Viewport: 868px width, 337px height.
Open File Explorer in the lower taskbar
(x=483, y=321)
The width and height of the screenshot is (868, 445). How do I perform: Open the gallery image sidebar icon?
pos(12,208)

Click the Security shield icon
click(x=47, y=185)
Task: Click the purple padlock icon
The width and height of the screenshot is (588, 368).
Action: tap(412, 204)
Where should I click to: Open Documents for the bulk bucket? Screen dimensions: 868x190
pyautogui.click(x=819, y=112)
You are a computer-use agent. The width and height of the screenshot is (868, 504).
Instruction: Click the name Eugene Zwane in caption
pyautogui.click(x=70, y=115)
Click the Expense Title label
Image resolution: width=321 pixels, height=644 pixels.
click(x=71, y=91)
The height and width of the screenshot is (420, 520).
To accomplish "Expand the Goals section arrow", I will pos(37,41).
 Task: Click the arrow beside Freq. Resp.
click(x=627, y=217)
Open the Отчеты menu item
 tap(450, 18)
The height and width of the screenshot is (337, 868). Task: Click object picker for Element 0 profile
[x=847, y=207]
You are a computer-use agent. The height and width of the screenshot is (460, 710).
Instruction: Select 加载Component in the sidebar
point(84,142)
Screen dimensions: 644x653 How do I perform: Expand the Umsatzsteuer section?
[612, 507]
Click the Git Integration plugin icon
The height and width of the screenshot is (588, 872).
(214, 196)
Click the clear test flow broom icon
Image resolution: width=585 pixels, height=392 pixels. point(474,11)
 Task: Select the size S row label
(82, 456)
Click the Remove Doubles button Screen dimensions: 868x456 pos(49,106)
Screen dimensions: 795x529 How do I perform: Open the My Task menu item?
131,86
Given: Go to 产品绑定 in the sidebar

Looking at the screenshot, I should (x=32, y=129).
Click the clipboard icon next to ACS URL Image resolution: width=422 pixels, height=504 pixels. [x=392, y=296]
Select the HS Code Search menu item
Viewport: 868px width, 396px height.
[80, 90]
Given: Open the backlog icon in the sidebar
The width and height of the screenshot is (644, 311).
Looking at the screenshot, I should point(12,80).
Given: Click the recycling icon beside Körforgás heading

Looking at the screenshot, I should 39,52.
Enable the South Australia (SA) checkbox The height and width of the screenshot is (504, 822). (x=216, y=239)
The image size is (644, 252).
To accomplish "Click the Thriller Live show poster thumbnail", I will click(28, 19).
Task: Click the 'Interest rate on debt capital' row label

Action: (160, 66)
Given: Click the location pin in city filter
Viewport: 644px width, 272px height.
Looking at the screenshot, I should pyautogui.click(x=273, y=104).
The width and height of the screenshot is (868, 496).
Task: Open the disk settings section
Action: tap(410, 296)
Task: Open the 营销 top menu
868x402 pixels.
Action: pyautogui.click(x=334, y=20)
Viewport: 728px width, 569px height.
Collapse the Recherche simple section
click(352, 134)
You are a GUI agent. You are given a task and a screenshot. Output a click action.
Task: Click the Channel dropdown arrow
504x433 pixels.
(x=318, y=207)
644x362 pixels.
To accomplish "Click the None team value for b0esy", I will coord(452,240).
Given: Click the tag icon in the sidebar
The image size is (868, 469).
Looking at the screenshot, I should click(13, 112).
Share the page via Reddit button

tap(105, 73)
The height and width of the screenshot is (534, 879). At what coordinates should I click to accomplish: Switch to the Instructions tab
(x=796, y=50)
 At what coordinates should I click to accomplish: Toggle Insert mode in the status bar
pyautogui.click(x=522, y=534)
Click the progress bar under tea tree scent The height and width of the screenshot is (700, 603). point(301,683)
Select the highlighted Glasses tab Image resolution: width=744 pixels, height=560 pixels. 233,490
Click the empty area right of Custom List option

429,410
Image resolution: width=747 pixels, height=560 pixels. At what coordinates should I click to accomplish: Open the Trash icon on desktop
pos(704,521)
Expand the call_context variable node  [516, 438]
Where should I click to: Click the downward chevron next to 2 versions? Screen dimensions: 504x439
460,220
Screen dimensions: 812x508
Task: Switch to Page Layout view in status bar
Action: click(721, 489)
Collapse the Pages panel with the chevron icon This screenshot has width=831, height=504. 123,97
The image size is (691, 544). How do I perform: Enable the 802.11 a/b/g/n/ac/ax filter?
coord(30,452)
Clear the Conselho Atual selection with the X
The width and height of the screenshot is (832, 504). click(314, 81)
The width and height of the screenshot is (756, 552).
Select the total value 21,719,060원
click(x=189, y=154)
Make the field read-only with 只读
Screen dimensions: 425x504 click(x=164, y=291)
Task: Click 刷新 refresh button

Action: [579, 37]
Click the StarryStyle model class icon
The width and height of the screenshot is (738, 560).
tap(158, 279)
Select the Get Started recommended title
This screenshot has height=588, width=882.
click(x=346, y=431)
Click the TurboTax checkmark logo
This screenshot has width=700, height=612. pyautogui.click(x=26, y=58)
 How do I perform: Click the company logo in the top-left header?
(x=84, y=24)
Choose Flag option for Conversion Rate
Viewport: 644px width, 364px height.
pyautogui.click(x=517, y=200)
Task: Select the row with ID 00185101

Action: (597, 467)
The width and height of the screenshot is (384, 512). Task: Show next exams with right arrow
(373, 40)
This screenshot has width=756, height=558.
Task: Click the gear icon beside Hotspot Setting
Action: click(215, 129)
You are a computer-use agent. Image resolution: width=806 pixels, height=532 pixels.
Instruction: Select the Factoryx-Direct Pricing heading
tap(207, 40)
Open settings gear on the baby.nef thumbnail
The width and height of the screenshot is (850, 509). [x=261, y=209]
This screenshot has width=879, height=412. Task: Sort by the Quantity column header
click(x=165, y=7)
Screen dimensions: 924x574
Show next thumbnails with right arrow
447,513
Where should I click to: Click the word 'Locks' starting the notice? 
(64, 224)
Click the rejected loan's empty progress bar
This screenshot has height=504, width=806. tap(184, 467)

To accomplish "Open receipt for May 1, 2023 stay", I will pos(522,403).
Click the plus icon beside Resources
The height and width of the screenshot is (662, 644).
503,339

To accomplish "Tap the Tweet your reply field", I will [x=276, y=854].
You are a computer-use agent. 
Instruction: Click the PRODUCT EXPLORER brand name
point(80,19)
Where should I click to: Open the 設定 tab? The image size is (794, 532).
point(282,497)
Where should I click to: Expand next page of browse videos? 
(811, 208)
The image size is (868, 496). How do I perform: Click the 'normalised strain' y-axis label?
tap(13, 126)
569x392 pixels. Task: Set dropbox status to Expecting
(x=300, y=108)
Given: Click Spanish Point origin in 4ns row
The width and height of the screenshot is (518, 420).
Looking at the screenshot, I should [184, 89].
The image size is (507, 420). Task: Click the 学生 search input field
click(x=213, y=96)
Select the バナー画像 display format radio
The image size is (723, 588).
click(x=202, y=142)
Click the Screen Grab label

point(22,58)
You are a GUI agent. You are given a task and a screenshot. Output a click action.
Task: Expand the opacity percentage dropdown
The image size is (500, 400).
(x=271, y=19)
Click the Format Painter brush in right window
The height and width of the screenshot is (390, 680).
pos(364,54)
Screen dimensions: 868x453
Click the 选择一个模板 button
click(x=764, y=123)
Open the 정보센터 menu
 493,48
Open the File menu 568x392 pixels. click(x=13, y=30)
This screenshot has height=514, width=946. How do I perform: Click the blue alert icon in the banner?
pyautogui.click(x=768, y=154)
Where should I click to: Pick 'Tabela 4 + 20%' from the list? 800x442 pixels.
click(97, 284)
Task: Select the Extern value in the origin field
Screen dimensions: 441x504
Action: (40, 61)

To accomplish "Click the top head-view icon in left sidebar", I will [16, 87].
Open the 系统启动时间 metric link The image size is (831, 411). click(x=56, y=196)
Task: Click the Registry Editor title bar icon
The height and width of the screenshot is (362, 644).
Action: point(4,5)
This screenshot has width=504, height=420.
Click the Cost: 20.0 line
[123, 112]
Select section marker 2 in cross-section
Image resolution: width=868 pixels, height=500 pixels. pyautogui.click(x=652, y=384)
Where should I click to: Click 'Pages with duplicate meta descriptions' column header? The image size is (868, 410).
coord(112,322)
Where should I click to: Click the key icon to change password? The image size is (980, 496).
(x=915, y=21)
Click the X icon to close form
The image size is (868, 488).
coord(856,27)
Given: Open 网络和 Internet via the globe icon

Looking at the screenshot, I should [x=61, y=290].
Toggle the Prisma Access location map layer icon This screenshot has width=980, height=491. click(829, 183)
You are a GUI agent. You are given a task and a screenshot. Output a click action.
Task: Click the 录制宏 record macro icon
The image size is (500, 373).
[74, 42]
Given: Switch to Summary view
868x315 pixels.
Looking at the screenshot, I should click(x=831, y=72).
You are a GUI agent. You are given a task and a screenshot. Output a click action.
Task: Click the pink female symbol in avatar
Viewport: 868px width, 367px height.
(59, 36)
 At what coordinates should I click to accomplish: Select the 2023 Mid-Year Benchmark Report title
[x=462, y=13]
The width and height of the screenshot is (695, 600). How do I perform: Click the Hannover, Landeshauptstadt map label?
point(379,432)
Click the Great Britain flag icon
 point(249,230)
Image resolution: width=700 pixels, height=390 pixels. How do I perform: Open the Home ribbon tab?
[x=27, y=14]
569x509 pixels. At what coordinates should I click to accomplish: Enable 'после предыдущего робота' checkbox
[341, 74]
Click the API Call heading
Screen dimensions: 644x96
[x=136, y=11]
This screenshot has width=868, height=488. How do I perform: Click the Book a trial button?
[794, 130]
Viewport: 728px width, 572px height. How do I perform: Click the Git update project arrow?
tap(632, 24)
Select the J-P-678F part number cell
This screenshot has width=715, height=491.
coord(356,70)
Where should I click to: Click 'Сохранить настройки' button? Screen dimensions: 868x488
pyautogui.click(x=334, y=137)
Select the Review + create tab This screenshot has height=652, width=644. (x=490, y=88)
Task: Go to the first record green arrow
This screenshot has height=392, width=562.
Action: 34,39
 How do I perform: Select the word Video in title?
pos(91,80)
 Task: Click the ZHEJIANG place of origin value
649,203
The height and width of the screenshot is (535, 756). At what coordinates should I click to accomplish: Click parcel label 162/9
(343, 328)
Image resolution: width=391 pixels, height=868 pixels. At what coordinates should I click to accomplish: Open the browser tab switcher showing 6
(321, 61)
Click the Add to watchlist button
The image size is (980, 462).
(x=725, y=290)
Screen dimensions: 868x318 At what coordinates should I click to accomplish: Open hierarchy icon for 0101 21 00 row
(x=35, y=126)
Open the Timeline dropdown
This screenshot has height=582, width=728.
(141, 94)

AIM OF THE TASK: Among the lines of the material, count those that contain the string "computer" and state only that count.

YOUR RESPONSE: 4